**Listed records**:
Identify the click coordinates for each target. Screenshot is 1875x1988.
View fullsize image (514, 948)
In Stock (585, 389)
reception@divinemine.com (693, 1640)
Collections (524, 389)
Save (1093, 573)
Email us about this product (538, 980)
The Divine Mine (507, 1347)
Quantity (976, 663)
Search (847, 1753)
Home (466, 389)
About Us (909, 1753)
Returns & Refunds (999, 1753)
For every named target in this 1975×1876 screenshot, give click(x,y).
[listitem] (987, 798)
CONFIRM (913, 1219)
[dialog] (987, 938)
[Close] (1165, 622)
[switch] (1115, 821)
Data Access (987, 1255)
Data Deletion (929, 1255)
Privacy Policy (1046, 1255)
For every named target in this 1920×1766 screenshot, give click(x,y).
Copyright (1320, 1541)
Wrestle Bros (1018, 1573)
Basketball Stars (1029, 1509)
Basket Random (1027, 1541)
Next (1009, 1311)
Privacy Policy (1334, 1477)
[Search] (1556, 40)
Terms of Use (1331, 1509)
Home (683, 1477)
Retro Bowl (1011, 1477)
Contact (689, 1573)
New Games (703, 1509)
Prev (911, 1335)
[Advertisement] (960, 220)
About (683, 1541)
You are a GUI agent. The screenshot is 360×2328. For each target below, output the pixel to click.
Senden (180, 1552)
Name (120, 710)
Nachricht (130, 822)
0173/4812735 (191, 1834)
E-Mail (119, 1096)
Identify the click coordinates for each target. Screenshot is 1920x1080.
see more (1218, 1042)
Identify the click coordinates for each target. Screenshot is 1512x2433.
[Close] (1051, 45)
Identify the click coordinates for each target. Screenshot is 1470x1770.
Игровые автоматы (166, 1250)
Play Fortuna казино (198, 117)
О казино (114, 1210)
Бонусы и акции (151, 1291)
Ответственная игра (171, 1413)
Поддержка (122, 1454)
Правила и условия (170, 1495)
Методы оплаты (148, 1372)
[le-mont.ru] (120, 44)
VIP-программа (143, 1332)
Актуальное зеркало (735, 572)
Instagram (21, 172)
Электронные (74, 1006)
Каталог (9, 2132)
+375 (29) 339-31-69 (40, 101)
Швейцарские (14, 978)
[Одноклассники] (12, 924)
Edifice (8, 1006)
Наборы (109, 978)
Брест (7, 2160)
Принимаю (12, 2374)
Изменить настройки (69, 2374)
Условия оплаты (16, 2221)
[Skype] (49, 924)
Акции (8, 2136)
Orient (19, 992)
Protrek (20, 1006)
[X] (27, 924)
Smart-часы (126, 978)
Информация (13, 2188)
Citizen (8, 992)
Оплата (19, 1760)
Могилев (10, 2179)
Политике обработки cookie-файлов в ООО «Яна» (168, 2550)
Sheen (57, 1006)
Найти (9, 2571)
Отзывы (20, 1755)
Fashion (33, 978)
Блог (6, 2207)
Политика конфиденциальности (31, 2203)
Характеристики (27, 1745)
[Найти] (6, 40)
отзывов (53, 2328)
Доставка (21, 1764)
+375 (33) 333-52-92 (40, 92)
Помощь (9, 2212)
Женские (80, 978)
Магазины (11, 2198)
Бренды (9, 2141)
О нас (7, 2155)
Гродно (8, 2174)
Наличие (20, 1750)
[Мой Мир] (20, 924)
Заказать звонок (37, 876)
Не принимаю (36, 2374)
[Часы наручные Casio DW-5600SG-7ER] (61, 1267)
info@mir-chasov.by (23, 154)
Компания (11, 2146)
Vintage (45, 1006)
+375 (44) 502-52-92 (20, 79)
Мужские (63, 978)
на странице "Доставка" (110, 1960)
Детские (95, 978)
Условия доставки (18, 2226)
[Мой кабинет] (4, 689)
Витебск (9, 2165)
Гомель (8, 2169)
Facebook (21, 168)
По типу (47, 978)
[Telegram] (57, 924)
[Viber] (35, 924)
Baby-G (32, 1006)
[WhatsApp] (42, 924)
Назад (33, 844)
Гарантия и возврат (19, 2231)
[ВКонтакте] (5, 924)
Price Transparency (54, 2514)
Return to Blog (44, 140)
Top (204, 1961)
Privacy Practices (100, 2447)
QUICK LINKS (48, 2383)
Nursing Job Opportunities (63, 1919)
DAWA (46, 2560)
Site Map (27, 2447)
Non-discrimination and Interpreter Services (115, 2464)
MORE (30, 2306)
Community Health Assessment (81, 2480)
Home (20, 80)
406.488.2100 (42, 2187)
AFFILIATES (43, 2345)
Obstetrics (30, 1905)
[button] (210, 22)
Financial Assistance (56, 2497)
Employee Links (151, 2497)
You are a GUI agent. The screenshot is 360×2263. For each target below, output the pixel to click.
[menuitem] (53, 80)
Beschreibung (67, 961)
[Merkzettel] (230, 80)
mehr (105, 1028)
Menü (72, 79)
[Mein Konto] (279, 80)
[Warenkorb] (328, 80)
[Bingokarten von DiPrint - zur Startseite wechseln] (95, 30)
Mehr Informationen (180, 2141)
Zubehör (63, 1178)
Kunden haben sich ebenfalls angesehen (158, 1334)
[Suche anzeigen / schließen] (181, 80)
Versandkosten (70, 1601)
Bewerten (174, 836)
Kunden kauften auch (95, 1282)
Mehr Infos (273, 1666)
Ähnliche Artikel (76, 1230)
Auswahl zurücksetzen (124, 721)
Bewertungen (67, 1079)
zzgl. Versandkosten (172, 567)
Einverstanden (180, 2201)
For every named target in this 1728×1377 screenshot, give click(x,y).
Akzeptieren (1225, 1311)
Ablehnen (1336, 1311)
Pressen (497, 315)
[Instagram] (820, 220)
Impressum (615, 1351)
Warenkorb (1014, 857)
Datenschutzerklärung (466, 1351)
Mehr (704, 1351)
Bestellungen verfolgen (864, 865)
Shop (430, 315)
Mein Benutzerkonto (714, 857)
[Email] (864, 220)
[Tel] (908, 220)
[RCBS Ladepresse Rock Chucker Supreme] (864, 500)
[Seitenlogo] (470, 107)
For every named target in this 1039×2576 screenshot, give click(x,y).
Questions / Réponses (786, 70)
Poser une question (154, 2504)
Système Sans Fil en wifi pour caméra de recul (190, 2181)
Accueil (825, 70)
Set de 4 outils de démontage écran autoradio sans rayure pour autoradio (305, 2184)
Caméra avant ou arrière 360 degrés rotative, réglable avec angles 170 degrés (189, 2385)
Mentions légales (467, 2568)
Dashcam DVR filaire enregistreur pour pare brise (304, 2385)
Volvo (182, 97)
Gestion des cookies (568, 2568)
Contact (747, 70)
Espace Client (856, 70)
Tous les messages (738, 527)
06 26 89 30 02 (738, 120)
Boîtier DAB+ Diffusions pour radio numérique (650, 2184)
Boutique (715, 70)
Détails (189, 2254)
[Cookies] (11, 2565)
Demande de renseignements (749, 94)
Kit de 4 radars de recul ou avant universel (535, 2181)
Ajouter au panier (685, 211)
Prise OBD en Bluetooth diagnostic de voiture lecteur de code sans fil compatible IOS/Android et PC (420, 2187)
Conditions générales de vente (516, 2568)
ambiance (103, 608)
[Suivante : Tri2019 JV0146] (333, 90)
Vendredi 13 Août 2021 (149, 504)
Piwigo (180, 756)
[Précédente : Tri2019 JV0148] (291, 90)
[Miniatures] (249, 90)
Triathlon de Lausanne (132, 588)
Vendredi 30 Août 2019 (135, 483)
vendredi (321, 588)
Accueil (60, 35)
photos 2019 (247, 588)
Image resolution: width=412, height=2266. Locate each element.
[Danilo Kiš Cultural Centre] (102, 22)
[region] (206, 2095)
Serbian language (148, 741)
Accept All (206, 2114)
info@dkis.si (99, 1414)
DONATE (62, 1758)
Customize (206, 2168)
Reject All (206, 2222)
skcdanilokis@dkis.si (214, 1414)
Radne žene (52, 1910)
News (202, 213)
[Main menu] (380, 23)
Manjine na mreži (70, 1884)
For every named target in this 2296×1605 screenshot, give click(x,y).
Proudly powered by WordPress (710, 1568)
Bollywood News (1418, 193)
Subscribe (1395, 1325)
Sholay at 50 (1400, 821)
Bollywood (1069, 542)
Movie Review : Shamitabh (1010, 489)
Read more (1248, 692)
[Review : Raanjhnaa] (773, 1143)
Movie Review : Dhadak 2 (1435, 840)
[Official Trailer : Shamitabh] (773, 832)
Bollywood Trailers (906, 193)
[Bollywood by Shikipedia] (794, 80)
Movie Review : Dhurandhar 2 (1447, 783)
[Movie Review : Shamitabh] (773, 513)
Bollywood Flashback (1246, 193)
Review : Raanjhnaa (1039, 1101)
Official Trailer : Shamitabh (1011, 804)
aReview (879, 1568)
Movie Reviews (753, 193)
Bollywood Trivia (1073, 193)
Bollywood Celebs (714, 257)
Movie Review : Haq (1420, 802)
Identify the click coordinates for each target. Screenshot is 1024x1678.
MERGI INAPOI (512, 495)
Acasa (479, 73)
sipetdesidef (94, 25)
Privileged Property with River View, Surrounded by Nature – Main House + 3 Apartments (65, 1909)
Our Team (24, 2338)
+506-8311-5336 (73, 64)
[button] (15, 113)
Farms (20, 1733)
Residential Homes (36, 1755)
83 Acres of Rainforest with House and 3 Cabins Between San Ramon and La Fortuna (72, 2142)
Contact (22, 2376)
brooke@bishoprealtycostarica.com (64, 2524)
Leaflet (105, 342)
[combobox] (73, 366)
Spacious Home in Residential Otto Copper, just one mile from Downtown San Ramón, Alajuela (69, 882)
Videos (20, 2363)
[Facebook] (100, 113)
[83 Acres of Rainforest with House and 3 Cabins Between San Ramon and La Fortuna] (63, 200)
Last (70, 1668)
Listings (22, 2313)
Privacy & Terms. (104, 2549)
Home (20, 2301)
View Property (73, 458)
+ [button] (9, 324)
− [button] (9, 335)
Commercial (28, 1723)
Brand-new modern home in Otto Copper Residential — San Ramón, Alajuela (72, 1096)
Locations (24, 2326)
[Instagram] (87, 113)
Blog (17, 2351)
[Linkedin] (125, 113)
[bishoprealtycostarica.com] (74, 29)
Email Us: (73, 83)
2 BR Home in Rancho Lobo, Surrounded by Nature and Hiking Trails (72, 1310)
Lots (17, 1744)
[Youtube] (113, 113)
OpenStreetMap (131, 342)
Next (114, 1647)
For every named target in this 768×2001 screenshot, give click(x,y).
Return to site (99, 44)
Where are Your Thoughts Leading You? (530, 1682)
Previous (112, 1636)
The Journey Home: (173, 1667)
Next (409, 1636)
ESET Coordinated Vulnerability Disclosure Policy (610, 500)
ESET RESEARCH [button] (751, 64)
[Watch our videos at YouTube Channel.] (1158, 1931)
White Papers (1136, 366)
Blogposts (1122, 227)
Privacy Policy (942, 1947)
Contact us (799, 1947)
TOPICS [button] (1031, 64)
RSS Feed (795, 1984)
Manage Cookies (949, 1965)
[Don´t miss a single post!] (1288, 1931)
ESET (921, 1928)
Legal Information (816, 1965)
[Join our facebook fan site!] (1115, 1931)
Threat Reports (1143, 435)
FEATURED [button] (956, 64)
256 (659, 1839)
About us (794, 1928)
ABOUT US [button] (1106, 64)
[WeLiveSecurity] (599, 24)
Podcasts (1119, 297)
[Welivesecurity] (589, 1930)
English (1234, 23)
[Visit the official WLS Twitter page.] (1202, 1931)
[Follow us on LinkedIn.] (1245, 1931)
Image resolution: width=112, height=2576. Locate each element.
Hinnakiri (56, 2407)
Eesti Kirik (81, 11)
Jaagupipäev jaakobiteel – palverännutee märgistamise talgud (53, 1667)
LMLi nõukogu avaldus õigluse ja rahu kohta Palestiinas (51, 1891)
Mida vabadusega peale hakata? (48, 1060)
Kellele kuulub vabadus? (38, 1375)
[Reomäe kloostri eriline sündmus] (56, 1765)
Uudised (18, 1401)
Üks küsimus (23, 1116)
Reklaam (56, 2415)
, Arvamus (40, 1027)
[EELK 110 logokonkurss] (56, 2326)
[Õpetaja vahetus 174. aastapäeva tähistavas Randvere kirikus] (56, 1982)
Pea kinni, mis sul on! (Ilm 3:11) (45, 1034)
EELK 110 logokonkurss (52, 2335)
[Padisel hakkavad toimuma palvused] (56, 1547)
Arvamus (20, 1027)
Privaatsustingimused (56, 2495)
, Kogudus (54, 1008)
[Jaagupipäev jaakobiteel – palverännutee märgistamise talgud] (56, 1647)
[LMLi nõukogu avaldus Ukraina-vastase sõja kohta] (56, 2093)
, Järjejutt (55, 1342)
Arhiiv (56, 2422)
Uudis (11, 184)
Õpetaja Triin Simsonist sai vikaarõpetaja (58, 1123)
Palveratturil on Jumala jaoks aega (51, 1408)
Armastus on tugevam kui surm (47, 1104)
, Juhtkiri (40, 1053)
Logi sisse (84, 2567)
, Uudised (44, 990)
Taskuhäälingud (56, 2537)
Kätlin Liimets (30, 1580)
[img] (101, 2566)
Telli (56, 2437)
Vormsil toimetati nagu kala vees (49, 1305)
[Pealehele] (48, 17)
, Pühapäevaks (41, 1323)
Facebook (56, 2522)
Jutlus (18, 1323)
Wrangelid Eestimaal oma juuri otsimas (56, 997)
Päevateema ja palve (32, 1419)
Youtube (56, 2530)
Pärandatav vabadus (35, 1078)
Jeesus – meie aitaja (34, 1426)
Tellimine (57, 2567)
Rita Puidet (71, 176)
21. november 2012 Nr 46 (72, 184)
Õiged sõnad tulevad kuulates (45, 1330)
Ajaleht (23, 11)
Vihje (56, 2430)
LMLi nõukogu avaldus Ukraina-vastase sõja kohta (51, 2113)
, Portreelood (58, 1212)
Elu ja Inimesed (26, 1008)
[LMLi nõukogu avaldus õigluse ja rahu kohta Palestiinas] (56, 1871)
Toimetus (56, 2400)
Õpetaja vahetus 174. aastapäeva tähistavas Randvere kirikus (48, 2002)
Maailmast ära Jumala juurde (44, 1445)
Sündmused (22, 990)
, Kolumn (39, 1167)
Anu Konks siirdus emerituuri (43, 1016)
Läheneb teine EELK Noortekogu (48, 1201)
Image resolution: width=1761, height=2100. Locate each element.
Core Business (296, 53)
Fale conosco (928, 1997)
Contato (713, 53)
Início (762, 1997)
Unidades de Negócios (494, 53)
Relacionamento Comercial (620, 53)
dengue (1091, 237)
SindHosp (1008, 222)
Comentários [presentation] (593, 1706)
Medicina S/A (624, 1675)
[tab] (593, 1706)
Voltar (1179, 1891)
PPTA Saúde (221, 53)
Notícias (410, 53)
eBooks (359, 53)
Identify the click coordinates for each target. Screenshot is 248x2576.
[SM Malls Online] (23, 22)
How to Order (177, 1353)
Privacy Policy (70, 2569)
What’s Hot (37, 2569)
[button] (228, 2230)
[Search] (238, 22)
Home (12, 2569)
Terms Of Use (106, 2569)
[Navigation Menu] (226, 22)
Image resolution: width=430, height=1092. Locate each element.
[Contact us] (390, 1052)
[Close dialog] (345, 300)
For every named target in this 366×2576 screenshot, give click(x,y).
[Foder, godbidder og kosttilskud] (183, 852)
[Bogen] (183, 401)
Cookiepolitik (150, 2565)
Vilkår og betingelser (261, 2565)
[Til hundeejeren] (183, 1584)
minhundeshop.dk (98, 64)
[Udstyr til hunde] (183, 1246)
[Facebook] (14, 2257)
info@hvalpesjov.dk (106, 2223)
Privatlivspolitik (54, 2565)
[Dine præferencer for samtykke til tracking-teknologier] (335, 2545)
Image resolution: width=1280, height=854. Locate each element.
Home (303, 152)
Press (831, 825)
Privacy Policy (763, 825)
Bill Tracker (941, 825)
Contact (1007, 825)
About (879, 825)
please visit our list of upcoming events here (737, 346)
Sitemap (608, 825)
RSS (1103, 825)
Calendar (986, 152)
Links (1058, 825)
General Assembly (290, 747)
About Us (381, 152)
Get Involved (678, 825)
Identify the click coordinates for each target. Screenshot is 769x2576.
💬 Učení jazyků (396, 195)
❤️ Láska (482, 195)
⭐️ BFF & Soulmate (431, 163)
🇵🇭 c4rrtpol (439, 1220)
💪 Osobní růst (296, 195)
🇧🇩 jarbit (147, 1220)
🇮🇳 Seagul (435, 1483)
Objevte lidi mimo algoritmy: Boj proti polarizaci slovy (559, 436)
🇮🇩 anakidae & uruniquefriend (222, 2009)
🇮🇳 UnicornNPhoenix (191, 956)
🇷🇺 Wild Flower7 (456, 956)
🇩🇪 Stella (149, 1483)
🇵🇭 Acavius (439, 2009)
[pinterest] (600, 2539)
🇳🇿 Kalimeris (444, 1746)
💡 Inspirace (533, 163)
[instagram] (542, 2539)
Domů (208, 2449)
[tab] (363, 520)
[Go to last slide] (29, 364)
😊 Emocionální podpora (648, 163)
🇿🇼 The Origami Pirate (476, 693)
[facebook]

**Exercise description**:
Give back exactly the lines above, from the line containing "[Follow us on LinkedIn.] (1245, 1931)" through the line containing "Kolumn (39, 1167)", with both end lines and nothing more.

**Answer for this exercise**:
[Follow us on LinkedIn.] (1245, 1931)
Image resolution: width=112, height=2576. Locate each element.
Hinnakiri (56, 2407)
Eesti Kirik (81, 11)
Jaagupipäev jaakobiteel – palverännutee märgistamise talgud (53, 1667)
LMLi nõukogu avaldus õigluse ja rahu kohta Palestiinas (51, 1891)
Mida vabadusega peale hakata? (48, 1060)
Kellele kuulub vabadus? (38, 1375)
[Reomäe kloostri eriline sündmus] (56, 1765)
Uudised (18, 1401)
Üks küsimus (23, 1116)
Reklaam (56, 2415)
, Arvamus (40, 1027)
[EELK 110 logokonkurss] (56, 2326)
[Õpetaja vahetus 174. aastapäeva tähistavas Randvere kirikus] (56, 1982)
Pea kinni, mis sul on! (Ilm 3:11) (45, 1034)
EELK 110 logokonkurss (52, 2335)
[Padisel hakkavad toimuma palvused] (56, 1547)
Arvamus (20, 1027)
Privaatsustingimused (56, 2495)
, Kogudus (54, 1008)
[Jaagupipäev jaakobiteel – palverännutee märgistamise talgud] (56, 1647)
[LMLi nõukogu avaldus Ukraina-vastase sõja kohta] (56, 2093)
, Järjejutt (55, 1342)
Arhiiv (56, 2422)
Uudis (11, 184)
Õpetaja Triin Simsonist sai vikaarõpetaja (58, 1123)
Palveratturil on Jumala jaoks aega (51, 1408)
Armastus on tugevam kui surm (47, 1104)
, Juhtkiri (40, 1053)
Logi sisse (84, 2567)
, Uudised (44, 990)
Taskuhäälingud (56, 2537)
Kätlin Liimets (30, 1580)
[img] (101, 2566)
Telli (56, 2437)
Vormsil toimetati nagu kala vees (49, 1305)
[Pealehele] (48, 17)
, Pühapäevaks (41, 1323)
Facebook (56, 2522)
Jutlus (18, 1323)
Wrangelid Eestimaal oma juuri otsimas (56, 997)
Päevateema ja palve (32, 1419)
Youtube (56, 2530)
Pärandatav vabadus (35, 1078)
Jeesus – meie aitaja (34, 1426)
Tellimine (57, 2567)
Rita Puidet (71, 176)
21. november 2012 Nr 46 (72, 184)
Õiged sõnad tulevad kuulates (45, 1330)
Ajaleht (23, 11)
Vihje (56, 2430)
LMLi nõukogu avaldus Ukraina-vastase sõja kohta (51, 2113)
, Portreelood (58, 1212)
Elu ja Inimesed (26, 1008)
[LMLi nõukogu avaldus õigluse ja rahu kohta Palestiinas] (56, 1871)
Toimetus (56, 2400)
Õpetaja vahetus 174. aastapäeva tähistavas Randvere kirikus (48, 2002)
Maailmast ära Jumala juurde (44, 1445)
Sündmused (22, 990)
, Kolumn (39, 1167)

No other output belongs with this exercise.